The structural characteristics of the resulting materials were determined by powder X-ray diffraction (XRD) in a Siemens D500 diffractometer (Siemens, Eindhoven, The Netherlands) equipped with Cu Kα (40 kV, 20 mA) over the range from 2° to 10° with a step of 0.005 and a contact time of 4 s. The nitrogen adsorption isotherms were measured at −196 °C with a Micromeritics ASAP 2020 analyzer (Micromeritics, Norcross, GA, USA). In all cases, the samples were degassed at 60 °C for 24 h before analysis. Electron microscopy was carried out in a JEOL JEM-220FS transmission electron microscope (JEOL, Tokyo, Japan) operating at 300 kV. The chemical composition and the presence of functional groups on the synthesized materials was determined using Fourier transform infrared (FTIR) spectroscopy in a Thermo Nicolet Nexus spectrometer equipped with a Goldengate attenuated total reflectance (ATR) device (Thermo scientific, Waltham, MA, USA) from 4000 to 400 cm−1. Quantitative determination of chemical composition of the samples was carried out by elemental chemical analysis in a LECO CHNS-932 microanalyzer (Saint Joseph, MI, USA). Thermogravimetric analyses (TGA) were carried out in nitrogen between 30 and 600 °C (flow rate of 50 mL/min, heating rate of 10 °C/min) using a Perkin Elmer TGA Diamond analyzer (PerkinElmer, Akron, OH, USA). Zeta-potential (ζ) measurements were performed on a Malvern Zetasizer Nano Series instrument (Malvern Instruments Ltd., Malvern, UK) with 55 mg of each sample in 30 mL of 10 mM KCl (used as the supporting electrolyte), the mixture was vigorously stirred to reach a homogenous suspension and the pH adjusted by adding appropriate volumes of 0.1 M HCl or 0.1 M KOH solutions.

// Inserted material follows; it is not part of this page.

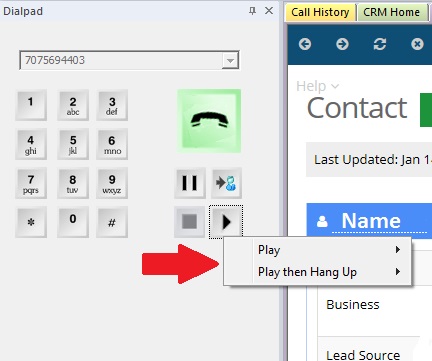Click the stop loading X icon

(x=417, y=44)
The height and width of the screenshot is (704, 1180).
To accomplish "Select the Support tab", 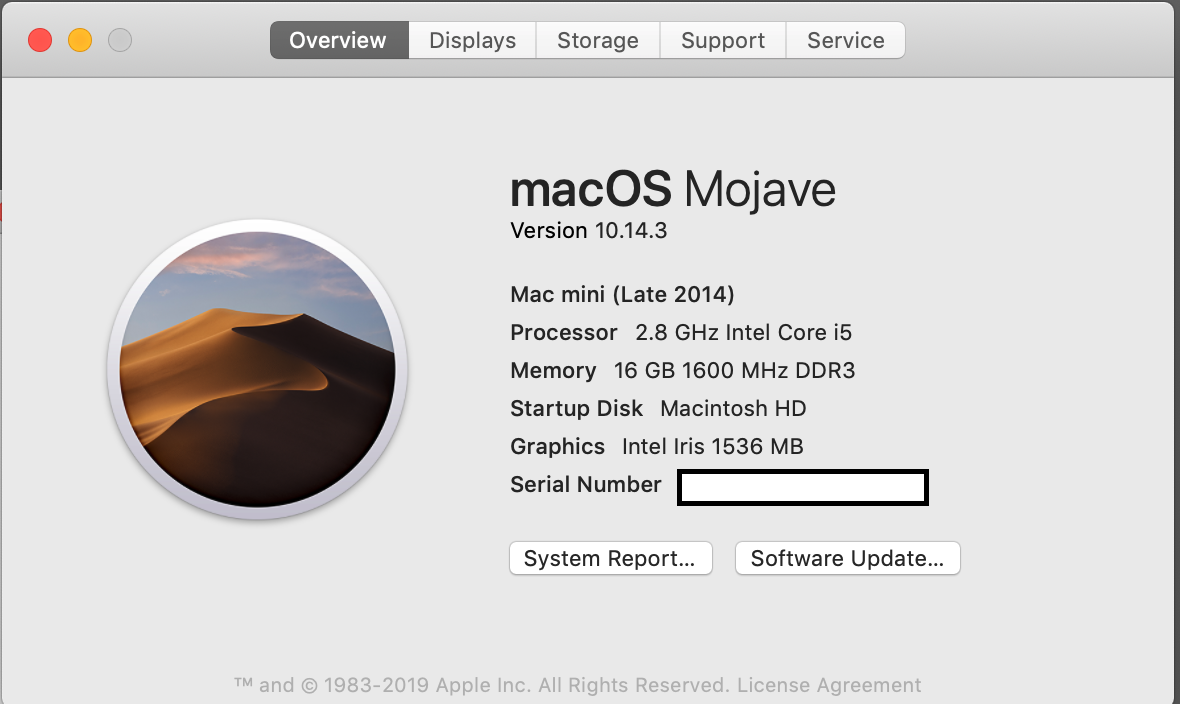I will [722, 40].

2.4. Bacterial Adhesion Assays

Bacterial adhesion assays on MCM-41 and MCM-LYS were tested using gram negative E. coli (assay A) and gram positive S. aureus (assay B) by using an established methodology [29,30,31,32,33]. In brief, disk-shaped pieces of 6 mm diameter and 1 mm height were prepared by compacting fractions of 30 mg of dried powders using 2.75 and 3 MPa uniaxial and isostatic pressure, respectively. Before the adhesion assay, samples were sterilized by UV irradiation for 10 min on each side of the piece and then stabilized in sterile phosphate-buffered saline (PBS) for 2 h.

Assay A: S. aureus strain was grown to a mid-logarithmic phase in THB medium at 37 °C under orbital stirring at 100 rpm until the optical density measured at 600 nm reached 0.5 in an UV/VIS spectrometer (UV-530, Bonsai technologies, Madrid, Spain). Bacteria from the culture were collected by centrifugation (Labofuge 400 centrifuge, Thermo Scientific, Waltham, MA, USA) at 1500 rpm for 10 min at room temperature, washed three times with sterile PBS (pH 7.4), and re-suspended in 12 mL of PBS. In this study (Assay A), PBS solutions with pH 3.6 and 7.8 were also used.

Assay B: E. coli was grown in TSB at 37 °C under orbital stirring at 100 rpm until the optimal density, as measured at 600 nm, reached 0.5. At this point, bacteria from the culture were collected by centrifugation at 1500 rpm for 10 min at room temperature, washed three times with sterile PBS (pH 7.4), and subsequently re-suspended in 12 mL of sterile PBS.

Then, different disk-shaped samples were soaked in 1 mL of each bacterial suspension (A or B) and incubated at 37 °C under orbital stirring at 100 rpm for 90 min.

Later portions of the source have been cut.